# route to caravan club site in London



## sheila1947 (Nov 23, 2012)

can anyone advise on the route to Crystal Palace caravan club site. I am travelling there later this year from the North in a 24" van and am a bit apprehensive regarding the busy roads around London


----------



## pomme1 (May 19, 2005)

Why not just follow the directions in the CC handbook. They seem pretty explicit to me and I wouldn't fret too much about the traffic.

Roger


----------



## peribro (Sep 6, 2009)

If you are apprehensive then best to try to avoid the rush hours but other than that, the CC recommended route is fine - there will be many vehicles much longer than 24' doing the same route so I don't think there is anything to worry about.


----------



## Gary1944 (Feb 21, 2009)

Hi Sheila, I would suggest you use the M11 (poss via A1M/A14) and carry straight on at the bottom onto the eastern end of the N. Circular Rd and then right onto the A12 which takes you through the Blackwall Tunnel. follow the road until you see the S. Circular Rd and turn right. After this definitely follow the CC Book instructions.

It's really not that difficult driving in London, just stay positive. Enjoy your stay.

Gary


----------



## bognormike (May 10, 2005)

And allow pelnty of time!


----------



## rogerblack (May 1, 2005)

London traffic isn't a problem but does need a driving technique more akin to white van man than motorhomer. Be assertive even if you're wrong and bear in mind that you will be expected to pull out into any gap that appears, change lanes at the last minute and so on. And expect others to do the same. 

Black cabs will treat you with disdain but will always chicken at the last minute as they have to stay off the road (and lose income) until any dents etc are repaired. (Cabby will be along to comment on this shortly, no doubt!)
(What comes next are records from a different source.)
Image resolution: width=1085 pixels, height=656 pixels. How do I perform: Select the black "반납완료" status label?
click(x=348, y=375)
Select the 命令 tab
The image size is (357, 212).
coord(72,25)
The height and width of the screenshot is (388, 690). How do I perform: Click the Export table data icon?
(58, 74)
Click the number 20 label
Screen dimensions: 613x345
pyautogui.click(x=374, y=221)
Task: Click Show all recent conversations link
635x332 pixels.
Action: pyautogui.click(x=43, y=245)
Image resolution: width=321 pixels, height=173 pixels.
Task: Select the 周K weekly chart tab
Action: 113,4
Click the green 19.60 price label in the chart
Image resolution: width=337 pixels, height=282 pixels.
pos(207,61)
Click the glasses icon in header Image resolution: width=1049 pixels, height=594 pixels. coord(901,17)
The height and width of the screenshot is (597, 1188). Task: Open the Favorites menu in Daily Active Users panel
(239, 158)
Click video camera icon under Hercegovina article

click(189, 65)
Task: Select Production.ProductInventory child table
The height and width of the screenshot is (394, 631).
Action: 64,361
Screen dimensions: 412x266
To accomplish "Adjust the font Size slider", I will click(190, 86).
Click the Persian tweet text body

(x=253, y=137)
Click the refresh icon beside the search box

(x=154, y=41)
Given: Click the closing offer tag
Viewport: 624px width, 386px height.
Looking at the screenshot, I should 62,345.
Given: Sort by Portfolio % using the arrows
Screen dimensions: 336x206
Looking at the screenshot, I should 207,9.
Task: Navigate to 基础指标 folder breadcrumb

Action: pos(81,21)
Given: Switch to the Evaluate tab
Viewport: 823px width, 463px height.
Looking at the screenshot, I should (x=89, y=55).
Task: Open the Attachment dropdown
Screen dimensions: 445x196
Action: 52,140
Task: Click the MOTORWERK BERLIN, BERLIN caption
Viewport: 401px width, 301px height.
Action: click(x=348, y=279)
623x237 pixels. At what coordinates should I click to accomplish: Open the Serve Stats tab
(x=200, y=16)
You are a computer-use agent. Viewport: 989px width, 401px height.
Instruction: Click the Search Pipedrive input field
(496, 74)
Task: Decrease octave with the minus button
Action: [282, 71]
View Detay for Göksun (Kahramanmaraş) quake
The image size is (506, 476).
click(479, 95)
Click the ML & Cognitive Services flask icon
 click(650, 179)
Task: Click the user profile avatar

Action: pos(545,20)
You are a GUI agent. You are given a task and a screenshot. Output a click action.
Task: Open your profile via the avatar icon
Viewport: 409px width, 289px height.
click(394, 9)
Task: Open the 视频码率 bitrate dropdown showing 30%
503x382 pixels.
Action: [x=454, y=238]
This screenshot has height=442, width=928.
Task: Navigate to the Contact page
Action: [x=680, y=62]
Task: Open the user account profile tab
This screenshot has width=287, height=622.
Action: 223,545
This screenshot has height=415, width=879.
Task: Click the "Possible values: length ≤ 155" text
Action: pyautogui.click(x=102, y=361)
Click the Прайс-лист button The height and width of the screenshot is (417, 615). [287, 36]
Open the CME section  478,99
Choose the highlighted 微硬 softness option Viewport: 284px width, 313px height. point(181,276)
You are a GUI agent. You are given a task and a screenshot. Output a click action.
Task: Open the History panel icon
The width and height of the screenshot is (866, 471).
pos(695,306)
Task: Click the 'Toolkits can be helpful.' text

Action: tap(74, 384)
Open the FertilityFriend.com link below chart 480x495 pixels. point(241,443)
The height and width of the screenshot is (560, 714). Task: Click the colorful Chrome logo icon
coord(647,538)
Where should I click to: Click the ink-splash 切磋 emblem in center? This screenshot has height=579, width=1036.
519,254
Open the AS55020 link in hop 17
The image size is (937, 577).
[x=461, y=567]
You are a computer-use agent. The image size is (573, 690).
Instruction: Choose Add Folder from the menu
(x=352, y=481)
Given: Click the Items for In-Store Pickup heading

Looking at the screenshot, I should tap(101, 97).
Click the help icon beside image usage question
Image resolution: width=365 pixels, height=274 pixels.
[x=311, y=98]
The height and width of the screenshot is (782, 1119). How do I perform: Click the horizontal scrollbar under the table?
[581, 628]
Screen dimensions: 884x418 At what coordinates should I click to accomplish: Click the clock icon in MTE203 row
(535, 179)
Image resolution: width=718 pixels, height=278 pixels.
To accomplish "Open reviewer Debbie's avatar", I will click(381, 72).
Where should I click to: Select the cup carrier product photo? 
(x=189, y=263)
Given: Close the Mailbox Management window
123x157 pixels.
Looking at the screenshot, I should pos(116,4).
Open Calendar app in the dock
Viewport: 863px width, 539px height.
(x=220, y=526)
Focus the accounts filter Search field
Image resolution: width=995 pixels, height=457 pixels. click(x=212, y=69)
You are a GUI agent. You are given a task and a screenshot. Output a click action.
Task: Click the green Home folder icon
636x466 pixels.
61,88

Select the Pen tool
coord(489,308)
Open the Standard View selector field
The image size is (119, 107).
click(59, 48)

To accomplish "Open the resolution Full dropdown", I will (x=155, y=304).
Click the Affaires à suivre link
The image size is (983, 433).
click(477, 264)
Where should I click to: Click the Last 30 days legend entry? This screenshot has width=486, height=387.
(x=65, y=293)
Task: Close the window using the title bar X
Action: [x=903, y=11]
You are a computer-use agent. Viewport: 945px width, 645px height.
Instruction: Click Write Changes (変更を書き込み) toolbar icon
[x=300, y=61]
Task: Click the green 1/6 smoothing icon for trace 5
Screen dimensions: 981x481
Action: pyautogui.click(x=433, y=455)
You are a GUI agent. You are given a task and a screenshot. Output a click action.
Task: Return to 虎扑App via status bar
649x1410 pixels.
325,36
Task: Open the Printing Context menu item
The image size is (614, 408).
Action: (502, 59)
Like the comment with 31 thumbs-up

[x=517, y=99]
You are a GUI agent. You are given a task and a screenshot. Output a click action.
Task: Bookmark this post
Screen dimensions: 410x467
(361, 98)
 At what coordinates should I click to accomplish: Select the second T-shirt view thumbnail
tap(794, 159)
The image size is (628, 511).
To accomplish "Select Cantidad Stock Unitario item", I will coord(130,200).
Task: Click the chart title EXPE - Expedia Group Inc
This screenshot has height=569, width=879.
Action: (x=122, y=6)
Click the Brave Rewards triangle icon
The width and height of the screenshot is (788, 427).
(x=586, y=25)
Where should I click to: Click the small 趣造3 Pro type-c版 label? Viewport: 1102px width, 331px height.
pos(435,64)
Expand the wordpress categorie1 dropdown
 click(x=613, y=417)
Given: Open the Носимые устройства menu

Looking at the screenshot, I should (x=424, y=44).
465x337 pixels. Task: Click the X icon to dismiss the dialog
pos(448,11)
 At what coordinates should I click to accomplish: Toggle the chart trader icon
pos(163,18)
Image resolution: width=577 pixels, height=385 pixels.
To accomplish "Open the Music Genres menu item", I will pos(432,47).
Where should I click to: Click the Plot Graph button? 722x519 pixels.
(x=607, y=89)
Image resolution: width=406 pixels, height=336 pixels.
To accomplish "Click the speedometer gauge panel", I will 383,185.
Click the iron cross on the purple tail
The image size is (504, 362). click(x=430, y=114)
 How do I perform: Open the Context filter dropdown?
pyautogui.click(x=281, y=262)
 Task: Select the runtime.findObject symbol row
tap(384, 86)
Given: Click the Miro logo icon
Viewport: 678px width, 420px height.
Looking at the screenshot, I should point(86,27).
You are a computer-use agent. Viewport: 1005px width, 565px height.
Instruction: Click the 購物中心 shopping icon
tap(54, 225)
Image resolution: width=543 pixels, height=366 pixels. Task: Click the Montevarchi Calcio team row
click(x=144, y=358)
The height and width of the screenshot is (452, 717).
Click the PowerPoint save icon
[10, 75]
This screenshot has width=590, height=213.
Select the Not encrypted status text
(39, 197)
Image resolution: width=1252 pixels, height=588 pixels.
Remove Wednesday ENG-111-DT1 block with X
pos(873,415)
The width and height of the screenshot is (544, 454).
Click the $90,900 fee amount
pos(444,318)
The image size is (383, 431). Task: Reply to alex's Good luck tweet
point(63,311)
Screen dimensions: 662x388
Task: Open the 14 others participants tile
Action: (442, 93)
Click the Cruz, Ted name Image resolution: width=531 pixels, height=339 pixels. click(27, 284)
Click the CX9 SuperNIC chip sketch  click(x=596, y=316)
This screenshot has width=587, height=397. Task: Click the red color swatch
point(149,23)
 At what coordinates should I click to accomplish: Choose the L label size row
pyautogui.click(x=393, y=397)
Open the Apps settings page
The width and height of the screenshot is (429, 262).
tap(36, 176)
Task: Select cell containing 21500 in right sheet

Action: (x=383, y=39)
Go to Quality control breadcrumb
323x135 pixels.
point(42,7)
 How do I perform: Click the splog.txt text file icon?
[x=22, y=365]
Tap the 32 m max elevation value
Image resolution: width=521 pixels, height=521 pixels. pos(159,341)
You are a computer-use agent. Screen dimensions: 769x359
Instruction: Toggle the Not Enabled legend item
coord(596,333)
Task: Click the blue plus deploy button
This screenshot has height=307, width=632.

One warning, though - beware of box junctions; many have cameras on so be 100% sure that you are clear to exit COMPLETELY, BEFORE you enter, i.e. ensure that the traffic ahead of you has actually cleared a distance of at least your length beyond the other side, do not anticipate that this will happen by entering whilst the traffic ahead is still crossing the grid or is just clear of it, as it may suddenly stop just over the far side, for example if a bus pulls out. Once it is clear, however, move on smartly and watch out for vehicles trying to nip in from side roads so blocking your exit! You will be issued a ticket if you enter the box junction and stop on it. (As you hopefully already know, turning right is the exception however many boxed junctions have filtered traffic light sets so this is not usually applicable).

Also, on a Red Route (shown by a double red line, rather than double yellow) don't stop, even for a minute or two to check a map or whatever. And watch out for cyclists who will whizz around you on either side with no apparent regard for their or your safety. 

I assume you have checked that your vehicle is LEZ compliant and you are aware of the times, routes etc. for Congestion Charging and, if applicable to your intended journey, payment methods. If not, please feel free to ask.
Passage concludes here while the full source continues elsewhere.